Népal: le bilan des morts monte à 359 personnes

Népal: le bilan des morts monte à 359 personnes

Une catastrophe naturelle dévastatrice a frappé le nord du Népal mercredi, près de la frontière chinoise, provoquant des crues d'une violence exceptionnelle qui ont fait au moins 359 morts, selon un bilan actualisé de la police népalaise. Trois décès supplémentaires ont été rapportés au Tibet par les autorités chinoises, portant le nombre provisoire de victimes à 362. Au-delà des pertes humaines confirmées, la région est confrontée à une crise majeure avec plus de 1 300 personnes toujours portées disparues, laissant craindre une aggravation du bilan.

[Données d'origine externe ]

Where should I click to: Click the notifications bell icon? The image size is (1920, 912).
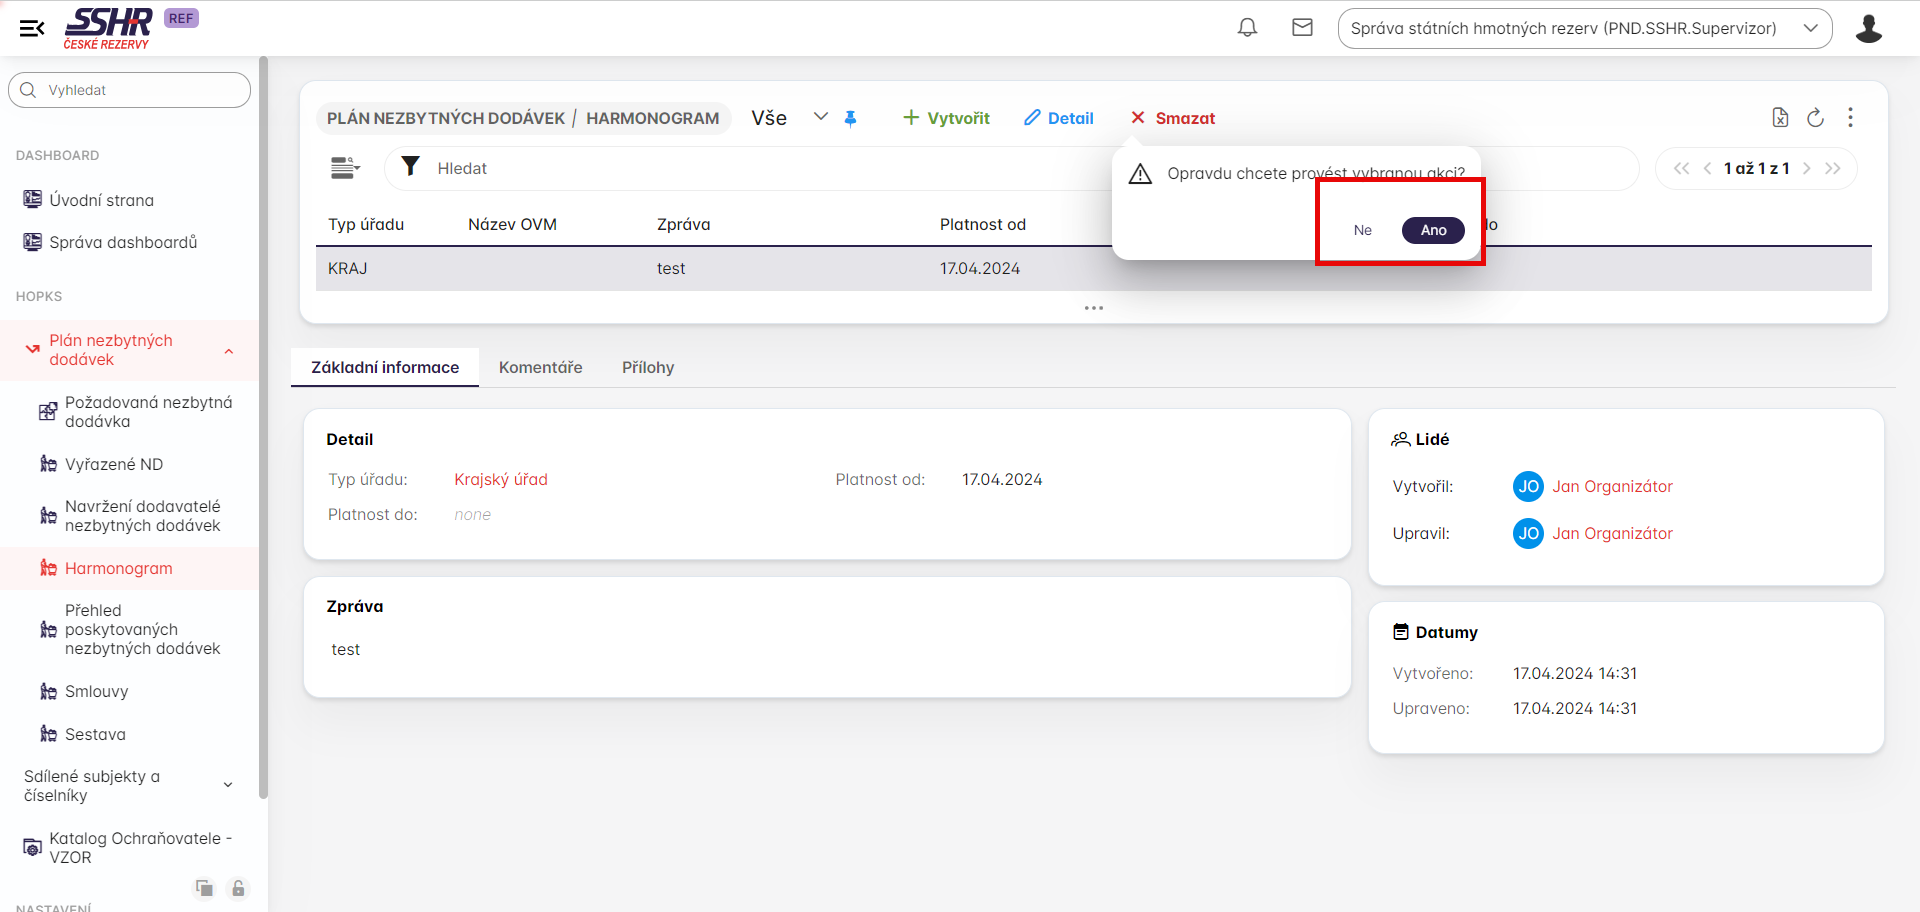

La force inouïe de cette crue a ravagé la vallée de la rivière Trishuli, située dans le district de Nuwakot, au nord de la capitale Katmandou, ainsi que la vallée de la Bhotekoshi à l'est. Vingt-quatre heures après l'événement, les autorités népalaises restent sans nouvelles de 823 individus. Parmi eux, une part significative, soit 517 personnes, sont des ressortissants étrangers. Le bureau du tourisme local a notamment identifié 178 Indiens, aux côtés de citoyens britanniques, malaisiens, australiens, néerlandais, américains, portugais, sud-africains, coréens et ukrainiens.

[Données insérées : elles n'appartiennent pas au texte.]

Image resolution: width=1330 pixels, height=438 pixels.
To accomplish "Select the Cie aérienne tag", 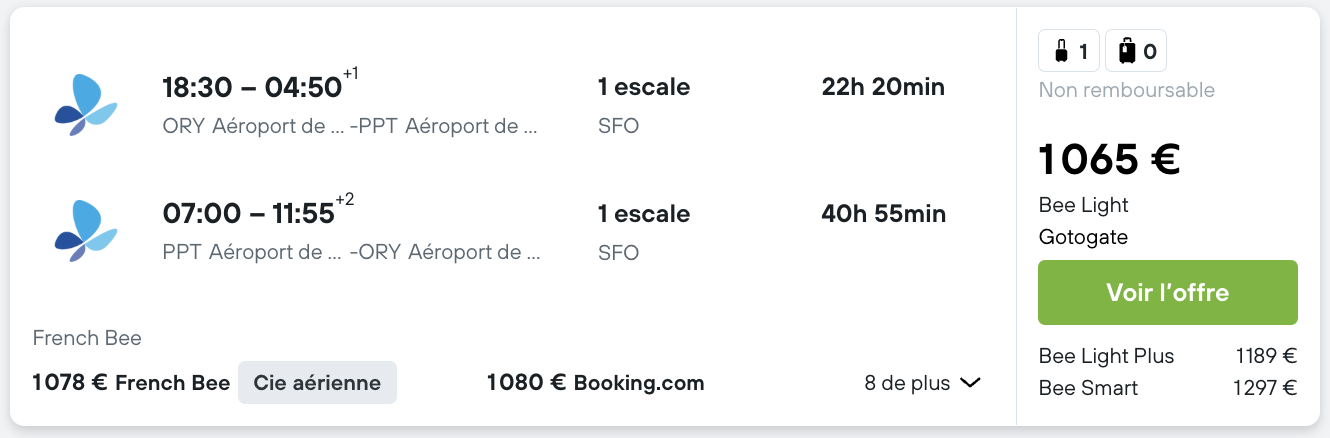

L'Institut d'études géologiques des États-Unis (USGS) a avancé une explication à l'origine de ce drame : l'effondrement d'un glacier. Cet événement cataclysmique aurait engendré un séisme de magnitude 5,2, suivi de vastes glissements de terrain. Face à l'urgence, l'armée népalaise a mobilisé ses hélicoptères, permettant d'évacuer 105 personnes des zones sinistrées et d'acheminer du matériel médical et une aide humanitaire vitale aux populations isolées.

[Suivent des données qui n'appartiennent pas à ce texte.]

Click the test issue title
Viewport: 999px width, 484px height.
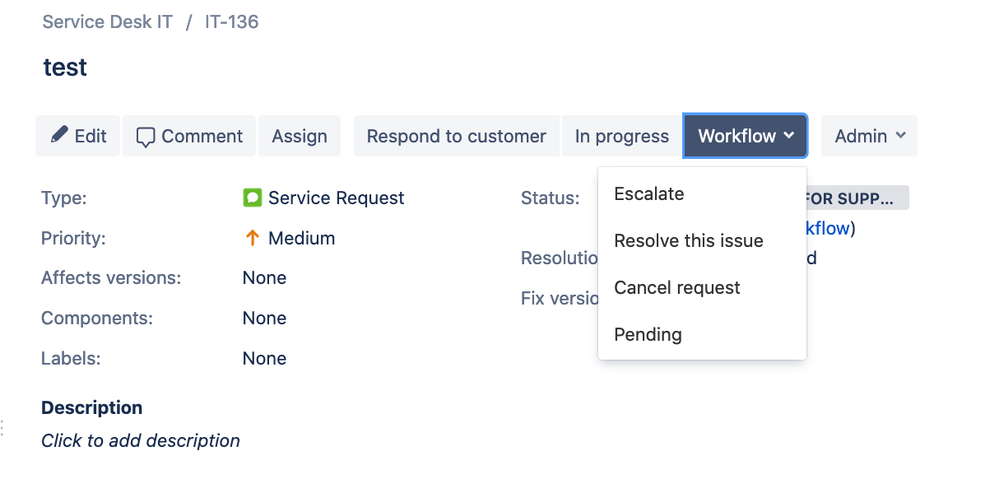(65, 68)
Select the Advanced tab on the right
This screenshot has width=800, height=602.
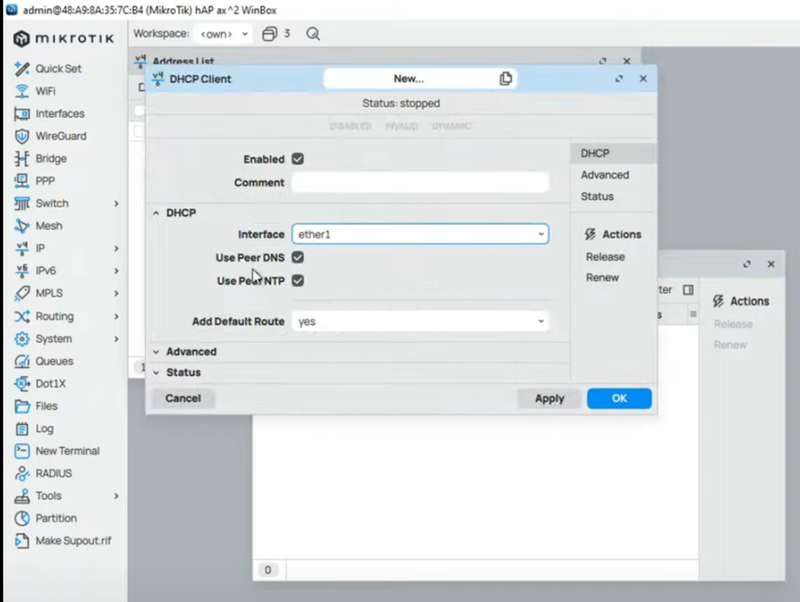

Un rapport technique préliminaire, diffusé jeudi par le gouvernement népalais, met en garde contre la persistance d'un danger imminent. Un lac formé à la suite de l'avalanche n'ayant pas encore été entièrement drainé, la possibilité d'une nouvelle coulée ne peut être écartée. De l'autre côté de la frontière, au Tibet, la situation est tout aussi critique. Les torrents de boue ont enseveli la zone de Gyirong Port, où trois décès et 558 disparitions ont été recensés, dont 260 étrangers. Le ministère chinois des Affaires étrangères a par ailleurs indiqué qu'une centaine de ses ressortissants manquaient à l'appel côté népalais.

Ces inondations et glissements de terrain sont des phénomènes récurrents au Népal et dans plusieurs régions d'Asie du Sud, particulièrement pendant la saison de la mousson, qui s'étend généralement de juin à septembre. Toutefois, les scientifiques soulignent que le changement climatique contribue à l'intensification et à la fréquence de ces événements météorologiques extrêmes, rendant de telles catastrophes potentiellement plus dévastatrices à l'avenir.